ASI, a company which analyses and researches car manufacturer finance incentives, said COVID-19 will cause adverse effects on both new and used car markets as as nearly two million people in the UK have applied for universal credit, a further four million have been furloughed during lockdown and home-based working will reduce commuter numbers in the future.
As a result, ASI said the market should be prepared for new car supply outstripping current demand.
Tashfin Osmani, ASI senior analyst, said: “Manufacturers will have to decide if they increase support for new cars through lower APRs and/or higher deposit contributions (FDAs).
“OEMs will have to decide whether they would like to maintain their current level of profitability, or chase registrations and market share.”
ASI data shows that APRs have dropped since the lockdown on March 23 and deposit contributions have spiked throughout April as car manufacturers have looked to support customers and dealers during the pandemic.
Osmani said: “However, it should be noted that even with a partial lifting of the current lockdown, any pent up demand for new cars would largely have to be met from current stock of built vehicles already in the UK, given that both UK and European car plants have only started to resume vehicle production.
“Supplies destined for the UK will be largely constrained by demand in other countries that are already ahead of the UK in coming out of lockdown like China and Germany.”

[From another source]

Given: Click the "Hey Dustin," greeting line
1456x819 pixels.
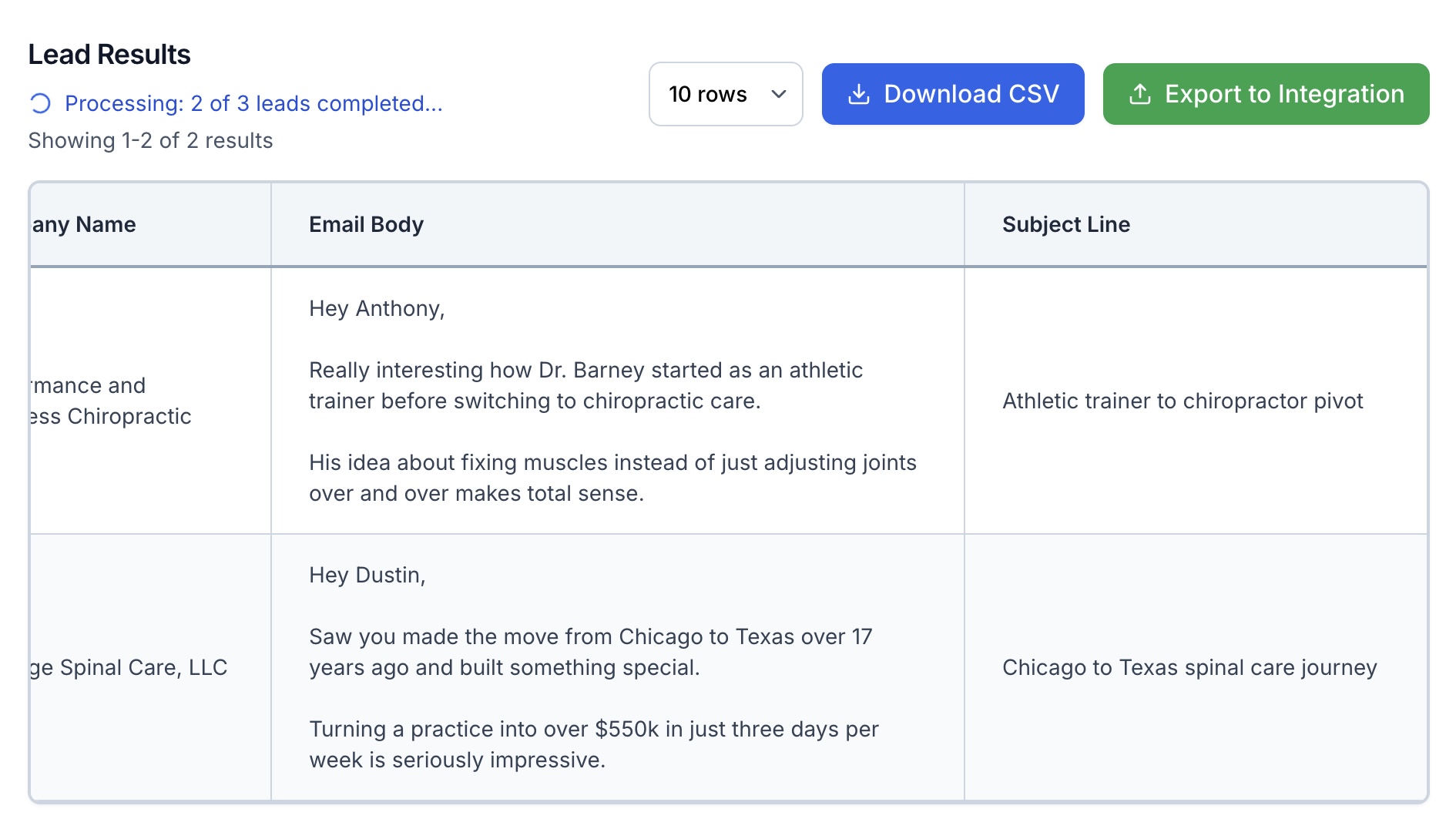Looking at the screenshot, I should pos(367,575).
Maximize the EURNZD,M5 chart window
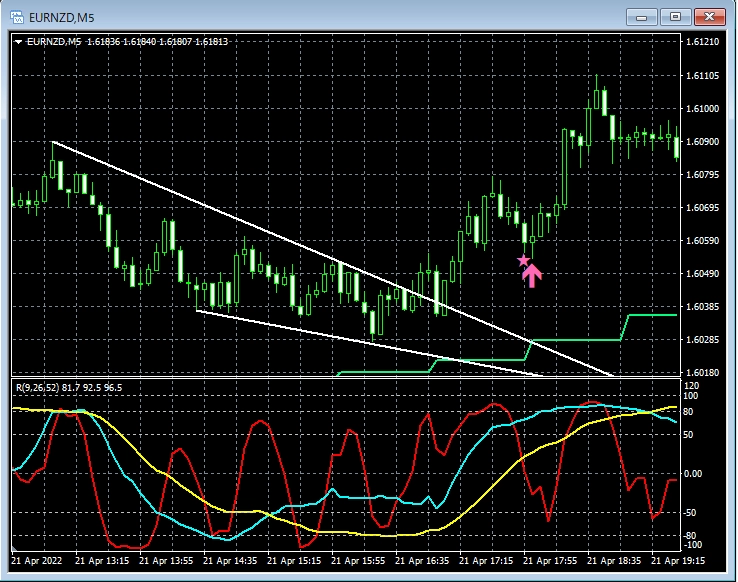 coord(677,16)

Osmani said that as soon as new car demand (post lockdown) in the UK starts to outstrip supply, some vehicle manufacturers may actually look to reduce FDAs and other discounts on the most requested models in order to focus on profitability.

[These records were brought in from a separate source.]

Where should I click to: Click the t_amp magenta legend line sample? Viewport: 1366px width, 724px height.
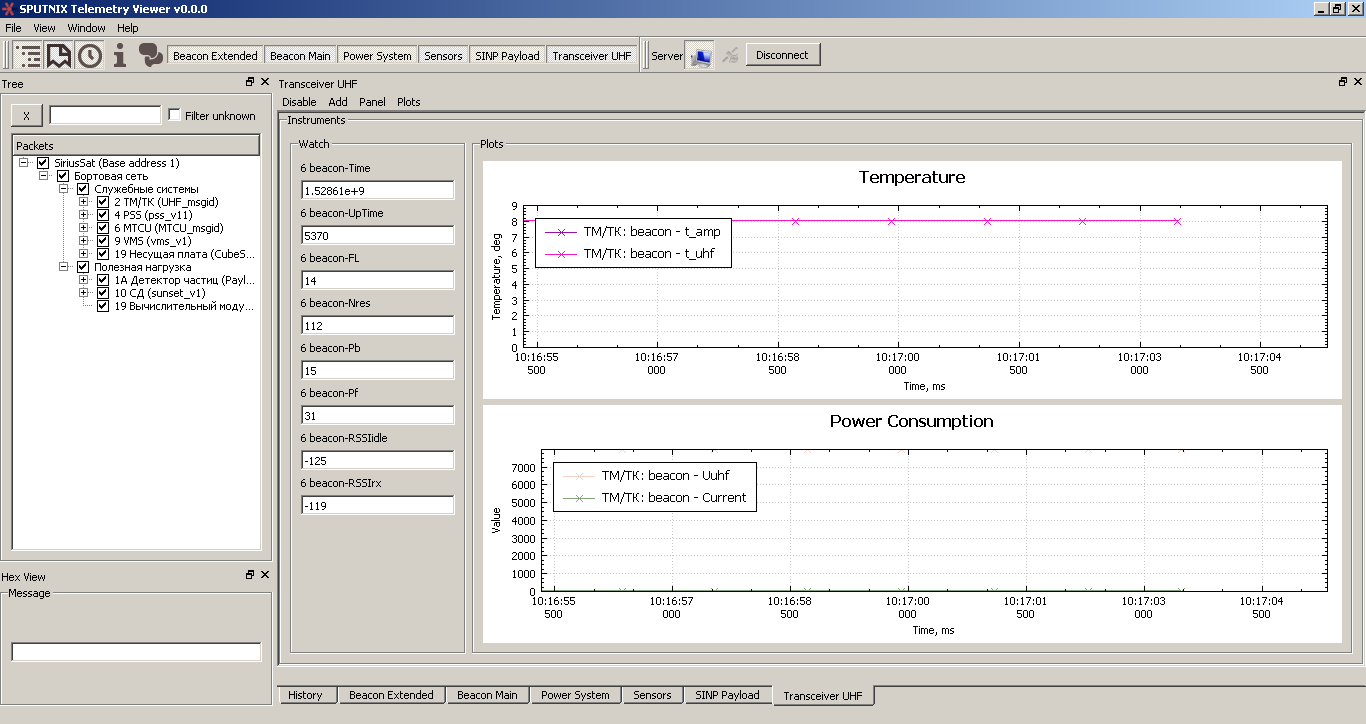560,232
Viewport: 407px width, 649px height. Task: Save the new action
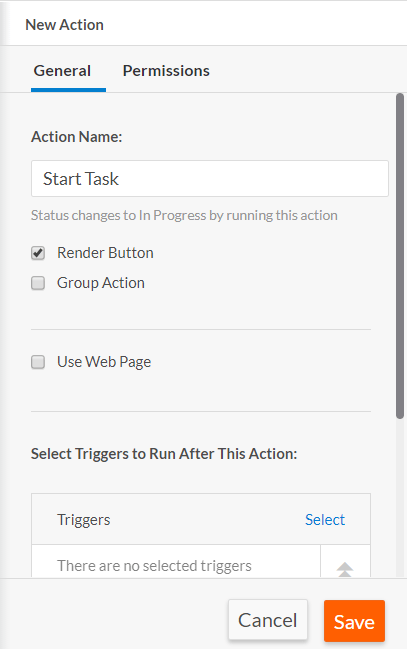click(x=354, y=621)
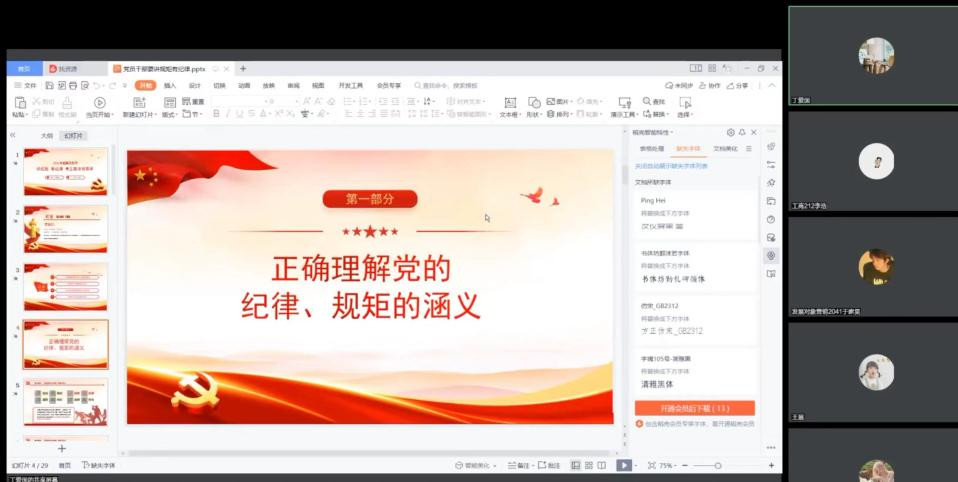Click the Print icon in quick access toolbar
This screenshot has width=958, height=482.
73,86
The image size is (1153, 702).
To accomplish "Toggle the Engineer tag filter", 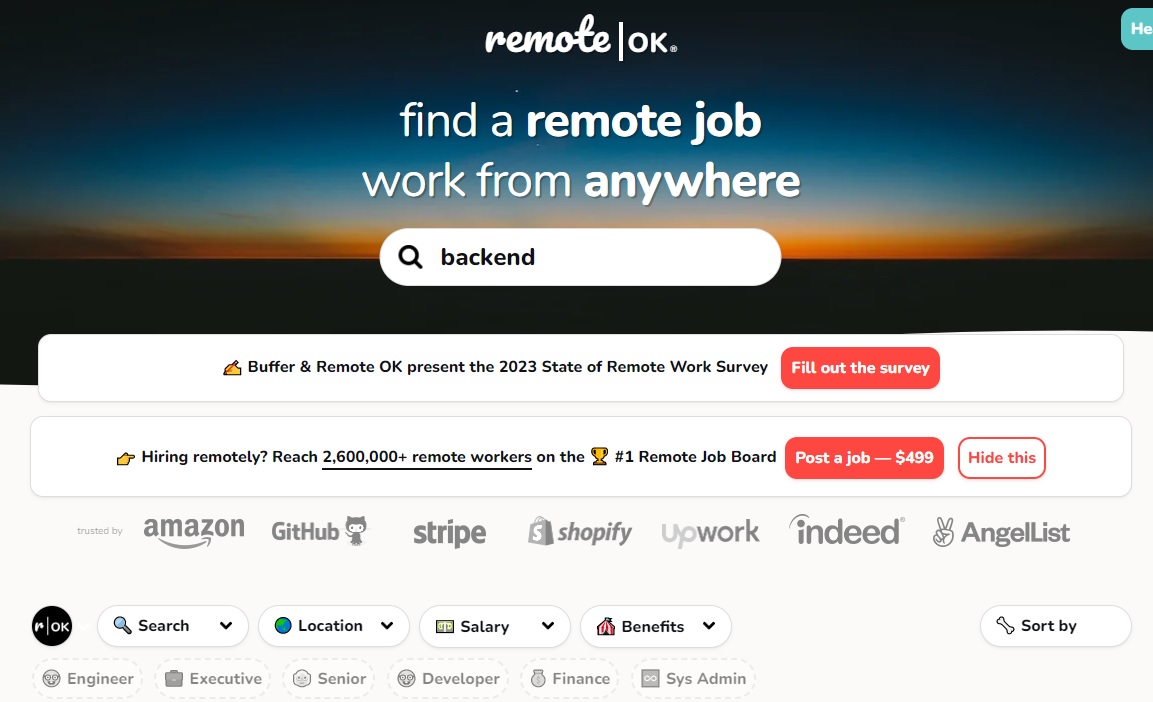I will [88, 678].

He said: “This in turn will lead to many customers having to wait much longer than usual for the delivery of their new car.”
While ASI is predicting a tough period for values, BCA has said used car prices have ‘steadily risen’ in May.
Meanwhile Cap HPI has said dealers need to ‘hold their nerve’ to protect used car values and fleets are being urged to stagger the return of leased vehicles to help lessen the impact of coronavirus on used car values.